Von: apa
Die Tiroler Festspiele Erl sind Donnerstagabend zum nunmehr 26. Mal eröffnet worden – diesmal mit Appellen für “Veränderung” angesichts eines georteten Rechtsrucks und einer ebenso ausgemachten “bedrohten Demokratie”. Festspielpräsident Hans Peter Haselsteiner warnte vor einer “Festung Europa” und plädierte für eine pragmatische Wirtschaftspolitik. Musikalisch untermalt wurde die Eröffnung mit Werken etwa von Samuel Barber und Gustav Mahler.
“Der Kopf ist rund, damit Gedanken die Richtung ändern können”, so Haselsteiner zu Beginn des Eröffnungskonzerts. Veränderung wünschte sich der Strabag-Gründer im Sinne eines “Verbessern”. Nötig sei das angesichts der jüngsten und erwarteten Wahlergebnisse, die “Rechten und Rechtsextremen” Erfolge beschert hatten. Bei selbigen – von der italienischen Ministerpräsidentin Giorgia Meloni abwärts – ortete der Präsident eine “menschenverachtende und wohlstandsgefährdende Migrationspolitik”. Die Erzählung einer “Festung Europa”, mit der man offenbar gepunktet hatte, sei gefährlich.
Europa verliere wirtschaftlich gegenüber der Konkurrenz “dramatisch” an Boden, warnte der 80-Jährige. Dem Kontinent drohe eine Überalterung. Angesichts eines sehr geringen Durchschnittsalters in Herkunftsländern wie Syrien oder Afghanistan plädierte der Festspielpräsident für eine “verjüngende Zuwanderung” – allerdings organisiert und langfristig geplant. Gleichzeitig gelte es, die Produktivität innerhalb Europas zu steigern. Work-Life-Balance sei zwar ein “wunderbares Konzept”, jedoch gelte vielmehr: “Wir müssen mehr arbeiten”, ansonsten drohe Wohlstandsverlust, warnte der frühere NEOS-Unterstützer und Ex-Nationalratsabgeordnete des Liberalen Forums.

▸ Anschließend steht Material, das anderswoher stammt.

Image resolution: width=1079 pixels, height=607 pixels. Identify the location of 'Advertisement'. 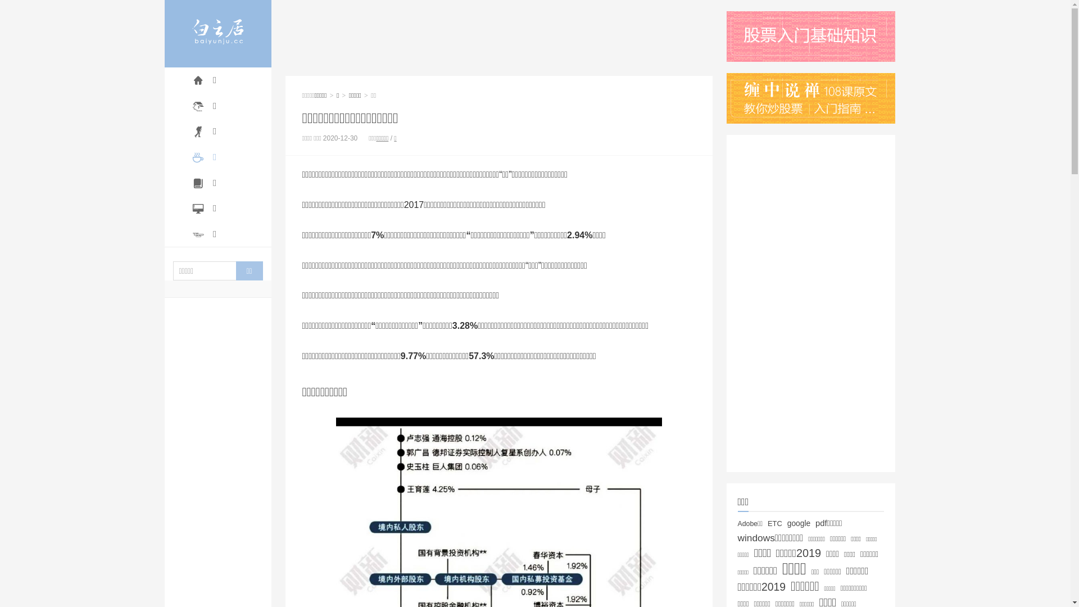
(498, 36).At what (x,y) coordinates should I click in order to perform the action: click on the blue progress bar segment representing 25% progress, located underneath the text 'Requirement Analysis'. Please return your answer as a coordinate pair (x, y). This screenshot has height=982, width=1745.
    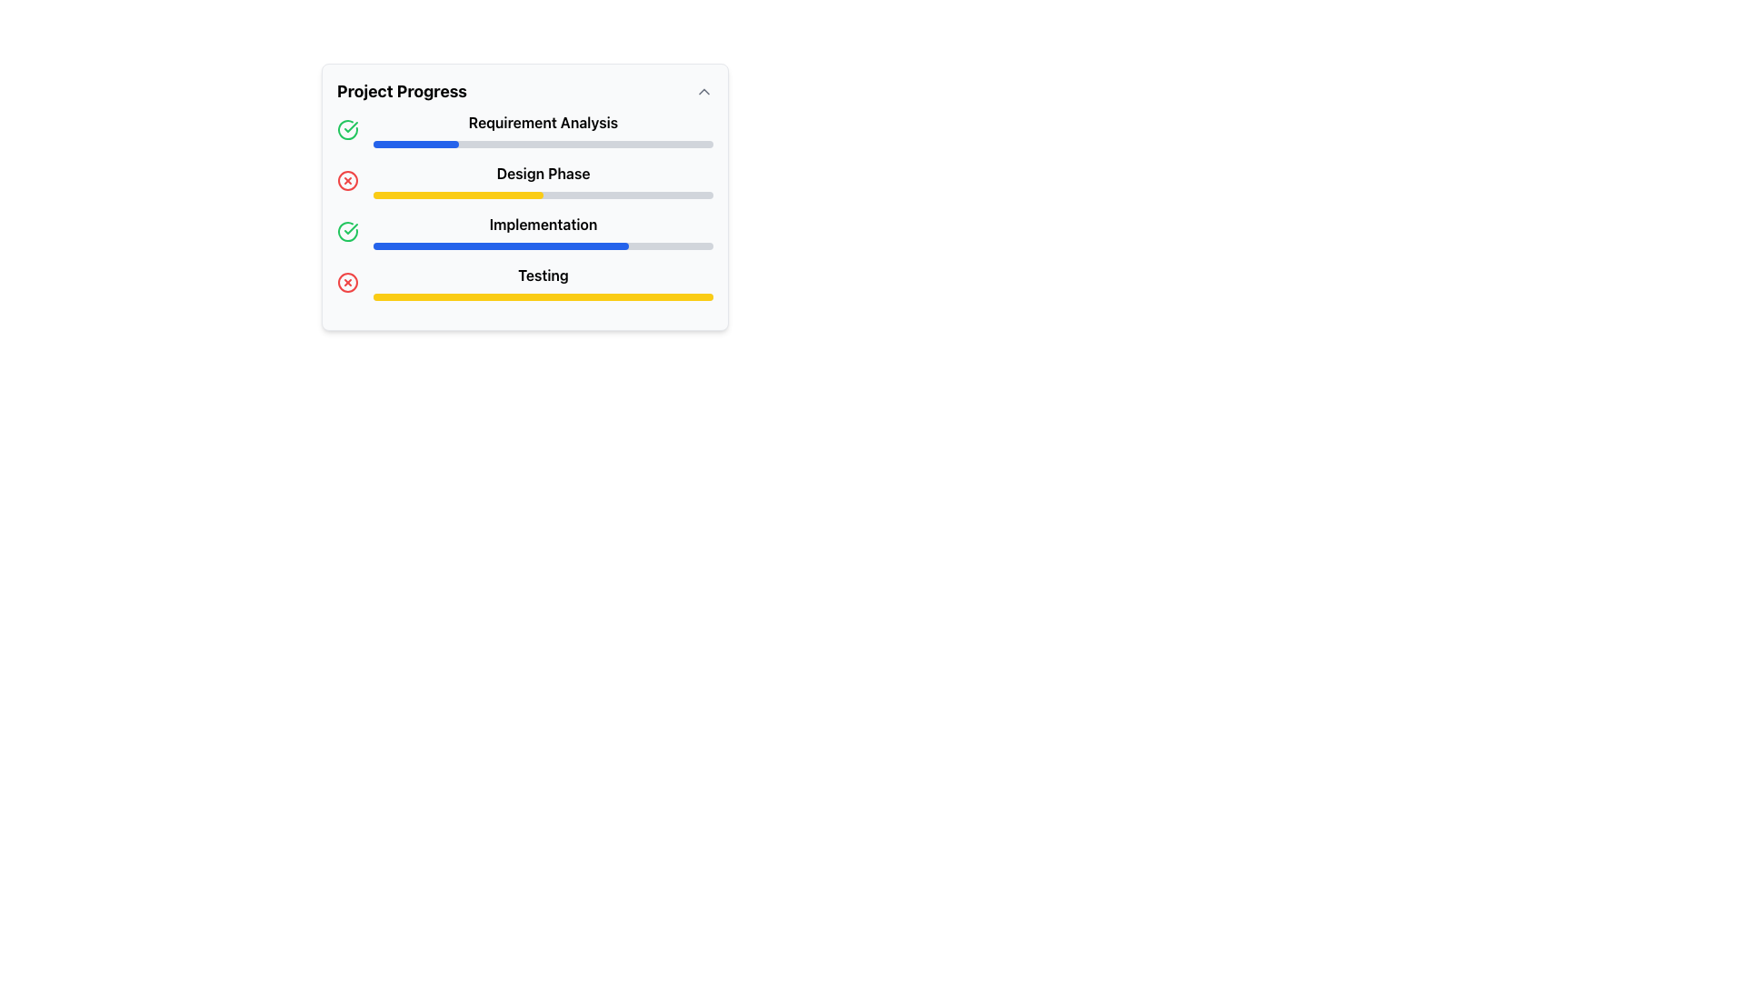
    Looking at the image, I should click on (414, 143).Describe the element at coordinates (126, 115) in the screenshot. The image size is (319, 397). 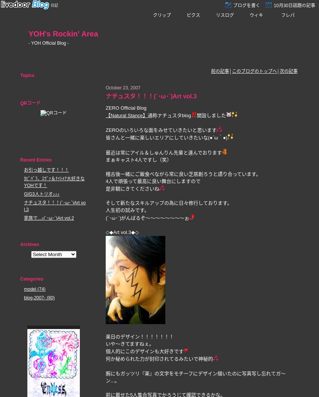
I see `'【Natural Stance】'` at that location.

Gleichzeitig mahnte Haselsteiner eine pragmatische Wirtschaftspolitik und Wiederaufnahme der Beziehungen zu Russland nach Beendigung des russischen Angriffskrieges in der Ukraine ein. Fossile Energien seien zwischenzeitlich noch zu wichtig, um diesbezügliche Ressourcen Russlands zu ignorieren. “Wir müssen den neuen Eisernen Vorhang niederreißen, auch wenn uns ein Monster entgegenblickt”, sagte Haselsteiner. Geschäfte mit “Putin und seine Entourage” seien zwar aktuell illusorisch, jedoch müsse man die jüngere Generation Russlands im Blick haben: “Diese verdient die Unterstützung des Westens”.
Indes richtete Haselsteiner dankende Worte an den scheidenden Intendanten Bernd Loebe. Dieser habe die Festspiele “durch schwierige Zeiten ruhig gelenkt” und den Besuchern mit “einmaligen Erlebnissen Zuversicht geschenkt”. Loebe wird im September in seiner Rolle von Startenor Jonas Kaufmann abgelöst. “Veränderung” betreffe auch ihn selbst, schloss Haselsteiner – um eine nicht spezifizierte neue Gestaltung der künftigen Eröffnungszeremonien anzudeuten.
Landeshauptmann und Kulturreferent Anton Mattle (ÖVP) nutzte seine Eröffnungsrede indes, um vor “Gefahren von allen Seiten” für die Demokratie zu warnen. Weltweit sei eine echte Demokratie ohnehin eine Rarität, rechnete der Tiroler Landeschef vor. Angelehnt an ein Zitat von Ernest Hemingway mahnte Mattle, man dürfe sich “der Beziehung zur Demokratie nicht zu sicher sein”. Diese sei “keine Selbstverständlichkeit”. Die EU habe sich als Friedensprojekt bewährt. Europa erlebe einen “bis vor kurzem undenkbaren Rechtsruck”, gleichzeitig werde in den USA die Gewaltenteilung in Frage gestellt und Krieg und Elend seien nahe gerückt. Angesichts dessen gelte es, sich “des Bodens unter den Füßen bewusst zu werden” und aus der “Geschichte zu lernen”, so Mattle vor den Festgästen, darunter etwa Altlandeshauptmann Wendelin Weingartner (ÖVP).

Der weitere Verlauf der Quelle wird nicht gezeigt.